*Problem to solve:*
Once you find the line with "This screenshot has width=296, height=154." in the entries below, return exactly every line from it through the line with "Screen dimensions: 890x436".
Entries shown Block Start
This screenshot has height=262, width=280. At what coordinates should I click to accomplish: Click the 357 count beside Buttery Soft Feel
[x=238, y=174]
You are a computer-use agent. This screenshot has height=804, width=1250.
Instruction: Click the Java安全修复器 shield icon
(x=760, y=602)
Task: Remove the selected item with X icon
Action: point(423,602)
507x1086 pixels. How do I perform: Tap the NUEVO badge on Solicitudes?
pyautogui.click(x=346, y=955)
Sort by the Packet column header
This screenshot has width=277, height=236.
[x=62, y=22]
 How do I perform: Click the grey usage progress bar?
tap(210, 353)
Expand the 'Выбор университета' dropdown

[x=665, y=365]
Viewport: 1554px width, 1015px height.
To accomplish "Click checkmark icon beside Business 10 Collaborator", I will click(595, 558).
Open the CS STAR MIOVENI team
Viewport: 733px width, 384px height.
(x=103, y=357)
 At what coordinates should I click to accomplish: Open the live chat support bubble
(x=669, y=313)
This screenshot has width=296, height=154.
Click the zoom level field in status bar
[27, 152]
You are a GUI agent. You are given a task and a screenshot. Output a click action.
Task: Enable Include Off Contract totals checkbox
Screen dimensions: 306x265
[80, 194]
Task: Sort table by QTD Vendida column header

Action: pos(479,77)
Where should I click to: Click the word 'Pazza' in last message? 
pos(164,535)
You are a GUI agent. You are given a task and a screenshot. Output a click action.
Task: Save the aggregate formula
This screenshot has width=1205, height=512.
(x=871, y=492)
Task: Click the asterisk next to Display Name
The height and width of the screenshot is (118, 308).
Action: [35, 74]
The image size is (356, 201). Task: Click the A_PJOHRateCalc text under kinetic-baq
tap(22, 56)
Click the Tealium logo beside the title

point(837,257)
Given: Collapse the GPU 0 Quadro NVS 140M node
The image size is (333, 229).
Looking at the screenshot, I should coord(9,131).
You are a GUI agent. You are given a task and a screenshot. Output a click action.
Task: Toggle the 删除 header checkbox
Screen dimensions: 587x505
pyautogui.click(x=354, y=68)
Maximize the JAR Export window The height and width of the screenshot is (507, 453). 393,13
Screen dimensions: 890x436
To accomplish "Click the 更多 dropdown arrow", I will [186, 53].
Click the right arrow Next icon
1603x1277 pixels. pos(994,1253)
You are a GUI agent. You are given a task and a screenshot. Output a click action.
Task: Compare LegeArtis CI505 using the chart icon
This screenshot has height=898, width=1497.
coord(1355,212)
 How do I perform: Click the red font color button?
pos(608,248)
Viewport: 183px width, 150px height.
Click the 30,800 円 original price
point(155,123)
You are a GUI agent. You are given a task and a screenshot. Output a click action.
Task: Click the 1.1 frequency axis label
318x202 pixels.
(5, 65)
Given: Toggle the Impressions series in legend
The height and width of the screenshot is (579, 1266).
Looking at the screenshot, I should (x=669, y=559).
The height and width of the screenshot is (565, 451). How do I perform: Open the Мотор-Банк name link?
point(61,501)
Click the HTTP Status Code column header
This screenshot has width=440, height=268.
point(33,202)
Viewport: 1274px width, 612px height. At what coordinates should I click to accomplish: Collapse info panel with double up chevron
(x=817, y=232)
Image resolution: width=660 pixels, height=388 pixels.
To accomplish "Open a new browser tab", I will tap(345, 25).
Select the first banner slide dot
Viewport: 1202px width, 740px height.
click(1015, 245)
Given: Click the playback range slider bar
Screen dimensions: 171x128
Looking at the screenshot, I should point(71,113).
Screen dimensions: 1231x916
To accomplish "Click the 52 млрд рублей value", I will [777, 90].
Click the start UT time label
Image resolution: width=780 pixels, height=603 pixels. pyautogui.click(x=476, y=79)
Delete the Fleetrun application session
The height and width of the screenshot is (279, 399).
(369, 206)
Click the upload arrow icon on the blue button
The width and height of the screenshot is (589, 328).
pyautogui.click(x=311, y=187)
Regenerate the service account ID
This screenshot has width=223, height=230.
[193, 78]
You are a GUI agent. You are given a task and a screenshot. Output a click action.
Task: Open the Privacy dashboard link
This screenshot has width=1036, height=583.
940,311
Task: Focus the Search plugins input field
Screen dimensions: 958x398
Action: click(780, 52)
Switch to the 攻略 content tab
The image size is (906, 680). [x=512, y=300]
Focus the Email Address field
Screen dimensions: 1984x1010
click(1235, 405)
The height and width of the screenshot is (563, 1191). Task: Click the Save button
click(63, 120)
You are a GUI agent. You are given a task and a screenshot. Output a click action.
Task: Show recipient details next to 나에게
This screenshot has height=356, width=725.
Entries shown Block End
*Solution below:*
This screenshot has width=296, height=154.
Click the zoom level field in status bar
[27, 152]
You are a GUI agent. You are given a task and a screenshot. Output a click action.
Task: Enable Include Off Contract totals checkbox
Screen dimensions: 306x265
[80, 194]
Task: Sort table by QTD Vendida column header

Action: pos(479,77)
Where should I click to: Click the word 'Pazza' in last message? 
pos(164,535)
You are a GUI agent. You are given a task and a screenshot. Output a click action.
Task: Save the aggregate formula
This screenshot has width=1205, height=512.
(x=871, y=492)
Task: Click the asterisk next to Display Name
The height and width of the screenshot is (118, 308).
Action: [35, 74]
The image size is (356, 201). Task: Click the A_PJOHRateCalc text under kinetic-baq
tap(22, 56)
Click the Tealium logo beside the title

point(837,257)
Given: Collapse the GPU 0 Quadro NVS 140M node
The image size is (333, 229).
Looking at the screenshot, I should coord(9,131).
You are a GUI agent. You are given a task and a screenshot. Output a click action.
Task: Toggle the 删除 header checkbox
Screen dimensions: 587x505
pyautogui.click(x=354, y=68)
Maximize the JAR Export window The height and width of the screenshot is (507, 453). 393,13
Screen dimensions: 890x436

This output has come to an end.